What the task requires: Every entry that appears below is to be output exactly.

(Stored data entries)
● ● ● ●

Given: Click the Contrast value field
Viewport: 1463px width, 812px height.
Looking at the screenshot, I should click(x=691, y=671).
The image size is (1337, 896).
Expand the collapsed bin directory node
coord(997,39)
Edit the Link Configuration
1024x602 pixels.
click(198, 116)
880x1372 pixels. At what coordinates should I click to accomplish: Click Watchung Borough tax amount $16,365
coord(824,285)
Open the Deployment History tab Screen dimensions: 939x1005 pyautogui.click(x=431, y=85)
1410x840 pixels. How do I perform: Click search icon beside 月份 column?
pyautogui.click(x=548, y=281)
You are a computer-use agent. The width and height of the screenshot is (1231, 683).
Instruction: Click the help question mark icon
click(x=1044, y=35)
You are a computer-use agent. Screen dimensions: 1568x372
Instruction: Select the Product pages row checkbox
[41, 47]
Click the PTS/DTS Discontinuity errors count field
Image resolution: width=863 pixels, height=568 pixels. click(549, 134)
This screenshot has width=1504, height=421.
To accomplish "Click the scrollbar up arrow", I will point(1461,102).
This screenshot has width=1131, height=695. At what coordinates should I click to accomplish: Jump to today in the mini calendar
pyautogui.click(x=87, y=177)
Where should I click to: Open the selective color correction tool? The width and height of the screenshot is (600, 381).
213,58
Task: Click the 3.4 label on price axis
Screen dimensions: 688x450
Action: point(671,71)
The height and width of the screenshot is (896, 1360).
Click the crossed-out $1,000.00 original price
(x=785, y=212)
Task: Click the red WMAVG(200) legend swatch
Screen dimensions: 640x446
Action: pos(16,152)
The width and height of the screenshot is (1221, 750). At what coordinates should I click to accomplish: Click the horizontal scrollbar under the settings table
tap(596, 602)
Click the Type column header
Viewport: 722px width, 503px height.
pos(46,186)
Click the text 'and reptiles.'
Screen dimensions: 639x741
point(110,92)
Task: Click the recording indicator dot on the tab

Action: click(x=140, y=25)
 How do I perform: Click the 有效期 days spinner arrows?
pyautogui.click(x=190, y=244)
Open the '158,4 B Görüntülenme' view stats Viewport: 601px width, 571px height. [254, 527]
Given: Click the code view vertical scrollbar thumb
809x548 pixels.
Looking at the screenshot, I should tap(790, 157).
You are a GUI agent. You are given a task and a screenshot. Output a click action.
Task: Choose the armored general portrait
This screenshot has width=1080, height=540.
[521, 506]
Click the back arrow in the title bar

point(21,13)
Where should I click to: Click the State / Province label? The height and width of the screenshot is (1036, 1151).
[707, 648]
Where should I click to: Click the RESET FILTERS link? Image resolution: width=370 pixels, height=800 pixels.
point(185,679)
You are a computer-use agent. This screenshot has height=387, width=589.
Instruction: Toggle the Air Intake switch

● ● ● ●

Result for this exercise:
Given: Click the Contrast value field
Viewport: 1463px width, 812px height.
Looking at the screenshot, I should click(x=691, y=671).
The image size is (1337, 896).
Expand the collapsed bin directory node
coord(997,39)
Edit the Link Configuration
1024x602 pixels.
click(198, 116)
880x1372 pixels. At what coordinates should I click to accomplish: Click Watchung Borough tax amount $16,365
coord(824,285)
Open the Deployment History tab Screen dimensions: 939x1005 pyautogui.click(x=431, y=85)
1410x840 pixels. How do I perform: Click search icon beside 月份 column?
pyautogui.click(x=548, y=281)
You are a computer-use agent. The width and height of the screenshot is (1231, 683).
Instruction: Click the help question mark icon
click(x=1044, y=35)
You are a computer-use agent. Screen dimensions: 1568x372
Instruction: Select the Product pages row checkbox
[41, 47]
Click the PTS/DTS Discontinuity errors count field
Image resolution: width=863 pixels, height=568 pixels. click(549, 134)
This screenshot has width=1504, height=421.
To accomplish "Click the scrollbar up arrow", I will point(1461,102).
This screenshot has width=1131, height=695. At what coordinates should I click to accomplish: Jump to today in the mini calendar
pyautogui.click(x=87, y=177)
Where should I click to: Open the selective color correction tool? The width and height of the screenshot is (600, 381).
213,58
Task: Click the 3.4 label on price axis
Screen dimensions: 688x450
Action: point(671,71)
The height and width of the screenshot is (896, 1360).
Click the crossed-out $1,000.00 original price
(x=785, y=212)
Task: Click the red WMAVG(200) legend swatch
Screen dimensions: 640x446
Action: pos(16,152)
The width and height of the screenshot is (1221, 750). At what coordinates should I click to accomplish: Click the horizontal scrollbar under the settings table
tap(596, 602)
Click the Type column header
Viewport: 722px width, 503px height.
pos(46,186)
Click the text 'and reptiles.'
Screen dimensions: 639x741
point(110,92)
Task: Click the recording indicator dot on the tab

Action: click(x=140, y=25)
 How do I perform: Click the 有效期 days spinner arrows?
pyautogui.click(x=190, y=244)
Open the '158,4 B Görüntülenme' view stats Viewport: 601px width, 571px height. [254, 527]
Given: Click the code view vertical scrollbar thumb
809x548 pixels.
Looking at the screenshot, I should tap(790, 157).
You are a GUI agent. You are given a task and a screenshot. Output a click action.
Task: Choose the armored general portrait
This screenshot has width=1080, height=540.
[521, 506]
Click the back arrow in the title bar

point(21,13)
Where should I click to: Click the State / Province label? The height and width of the screenshot is (1036, 1151).
[707, 648]
Where should I click to: Click the RESET FILTERS link? Image resolution: width=370 pixels, height=800 pixels.
point(185,679)
You are a computer-use agent. This screenshot has height=387, width=589.
Instruction: Toggle the Air Intake switch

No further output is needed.